SOURCE PASSAGE: Begin

Wednesday, March 21, 2018

Kidney donor/sellers in Iran face social stigma--2 papers

The first of these two recently published papers is a report compiling interviews taken some time ago:

Coercion, dissatisfaction, and social stigma: an ethnographic study of compensated living kidney donation in Iran
Sigrid Fry‑Revere,  Deborah Chen,  Bahar Bastani,  Simin Golestani,  Rachana Agarwal, Howsikan Kugathasan, and Melissa Le
International Urology and Nephrology,, Online, February 2018

Abstract: "This article updates the qualitative research on Iran reported in the 2012 article by Tong et al. “The experiences of commercial kidney donors: thematic synthesis of qualitative research” (Tong et al. in Transpl Int 25:1138–1149, 2012). The basic approach used in the Tong et al. article is applied to a more recent and more comprehensive study of Iranian living organ donors, providing a clearer picture of what compensated organ donation is like in Iran since the national government began regulating compensated donation. Iran is the only country in the world where kidney selling is legal, regulated, and subsidized by the national government. This article focuses on three themes: (1) coercion and other pressures to donate, (2) donor satisfaction with their donation experience, and (3) whether donors fear social stigma. We found no evidence of coercion, but 68% of the paid living organ donors interviewed felt pressure to donate due to extreme poverty or other family pressures. Even though 27% of the living kidney donors interviewed said they were satisfied with their donation experience, 74% had complaints about the donation process or its results, including some of the donors who said they were satisfied. In addition, 84% of donors indicated they feared experiencing social stigma because of their kidney donation."

SOURCE PASSAGE: End
SUPPLIED MATERIAL: Begin

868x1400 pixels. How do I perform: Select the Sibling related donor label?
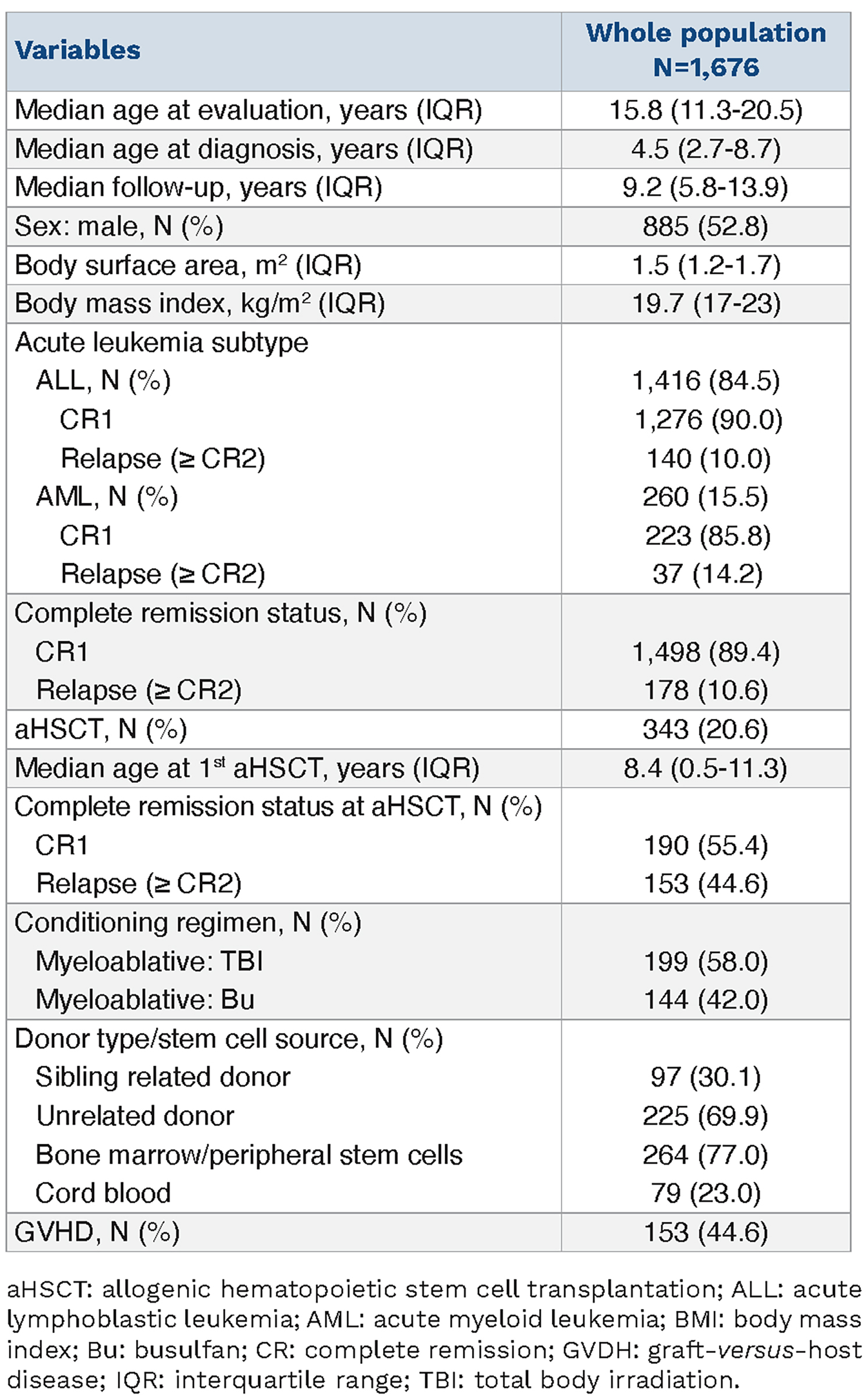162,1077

SUPPLIED MATERIAL: End
SUPPLIED MATERIAL: Begin

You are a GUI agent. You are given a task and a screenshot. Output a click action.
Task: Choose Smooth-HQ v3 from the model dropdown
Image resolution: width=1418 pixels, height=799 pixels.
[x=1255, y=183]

SUPPLIED MATERIAL: End
SUPPLIED MATERIAL: Begin

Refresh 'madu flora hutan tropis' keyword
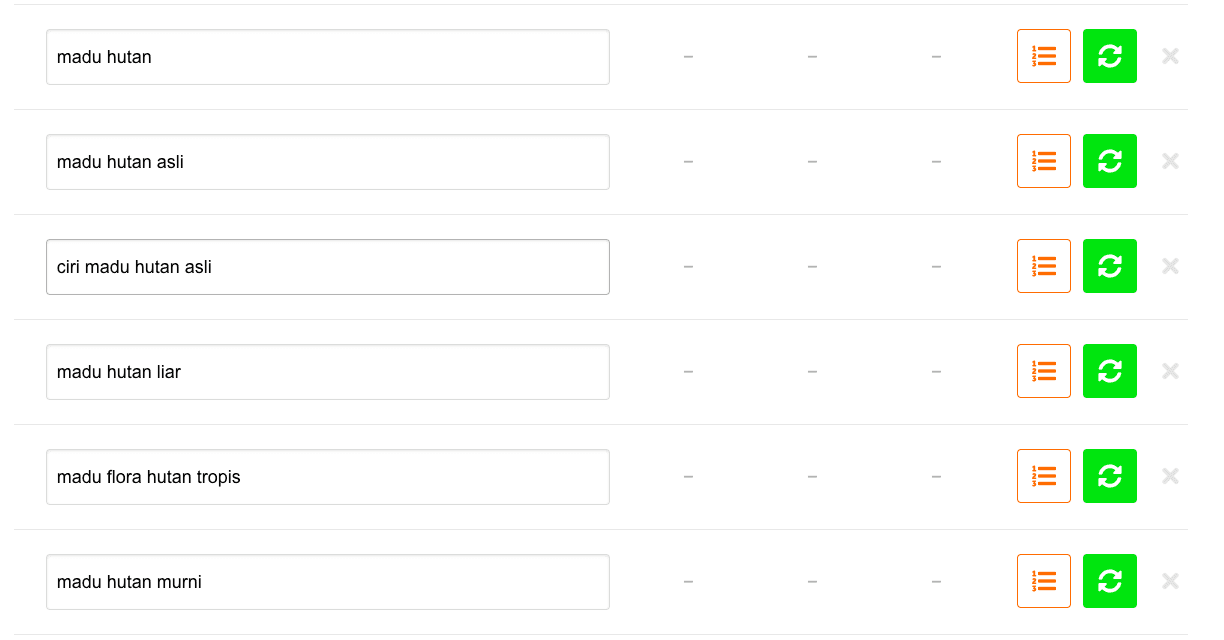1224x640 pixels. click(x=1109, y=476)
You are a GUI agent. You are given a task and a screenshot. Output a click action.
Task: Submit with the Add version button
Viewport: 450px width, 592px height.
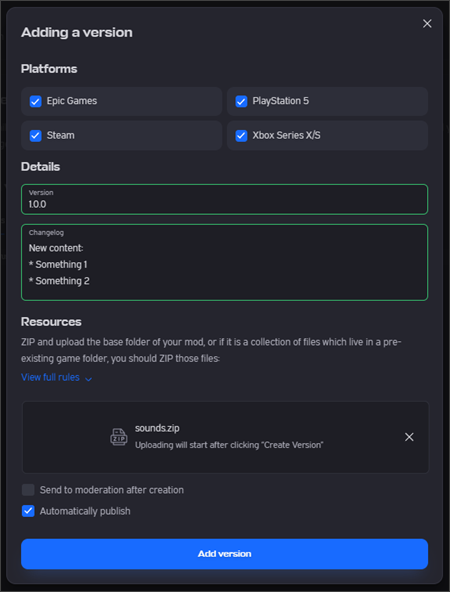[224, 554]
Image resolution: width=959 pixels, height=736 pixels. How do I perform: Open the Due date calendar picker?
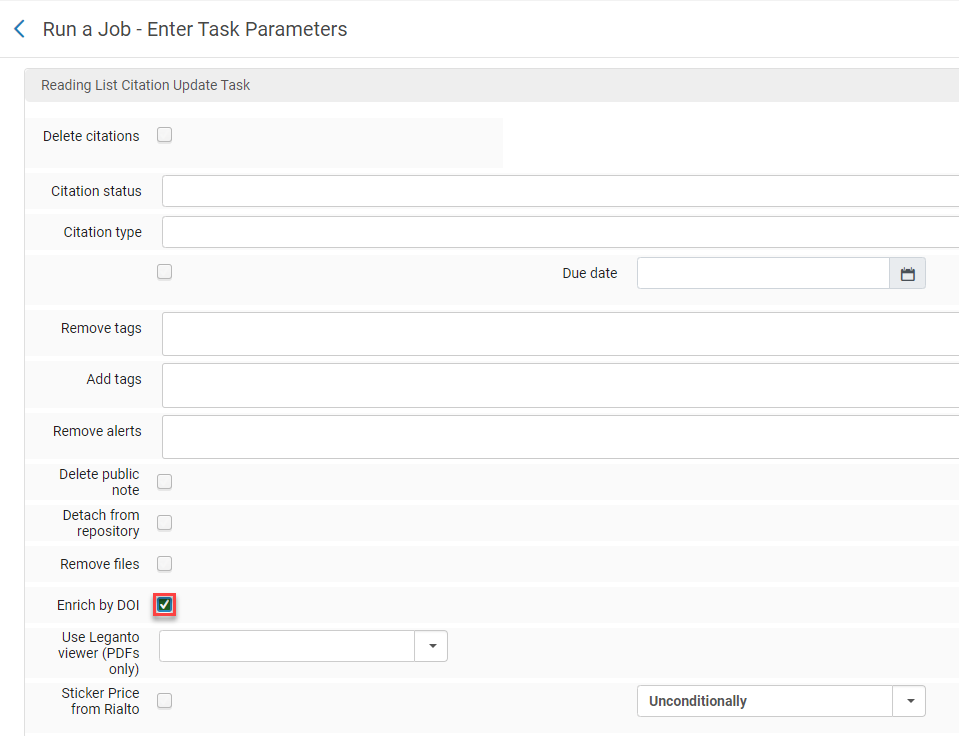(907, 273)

SUPPLIED MATERIAL: End

WHAT THIS TASK INVOLVES>
Write out the post above about kidney donors in Iran in full, word for word, keeping every line, heading, citation, and punctuation mark unchanged.

OUTPUT FOR THIS TASK>
Wednesday, March 21, 2018

Kidney donor/sellers in Iran face social stigma--2 papers

The first of these two recently published papers is a report compiling interviews taken some time ago:

Coercion, dissatisfaction, and social stigma: an ethnographic study of compensated living kidney donation in Iran
Sigrid Fry‑Revere,  Deborah Chen,  Bahar Bastani,  Simin Golestani,  Rachana Agarwal, Howsikan Kugathasan, and Melissa Le
International Urology and Nephrology,, Online, February 2018

Abstract: "This article updates the qualitative research on Iran reported in the 2012 article by Tong et al. “The experiences of commercial kidney donors: thematic synthesis of qualitative research” (Tong et al. in Transpl Int 25:1138–1149, 2012). The basic approach used in the Tong et al. article is applied to a more recent and more comprehensive study of Iranian living organ donors, providing a clearer picture of what compensated organ donation is like in Iran since the national government began regulating compensated donation. Iran is the only country in the world where kidney selling is legal, regulated, and subsidized by the national government. This article focuses on three themes: (1) coercion and other pressures to donate, (2) donor satisfaction with their donation experience, and (3) whether donors fear social stigma. We found no evidence of coercion, but 68% of the paid living organ donors interviewed felt pressure to donate due to extreme poverty or other family pressures. Even though 27% of the living kidney donors interviewed said they were satisfied with their donation experience, 74% had complaints about the donation process or its results, including some of the donors who said they were satisfied. In addition, 84% of donors indicated they feared experiencing social stigma because of their kidney donation."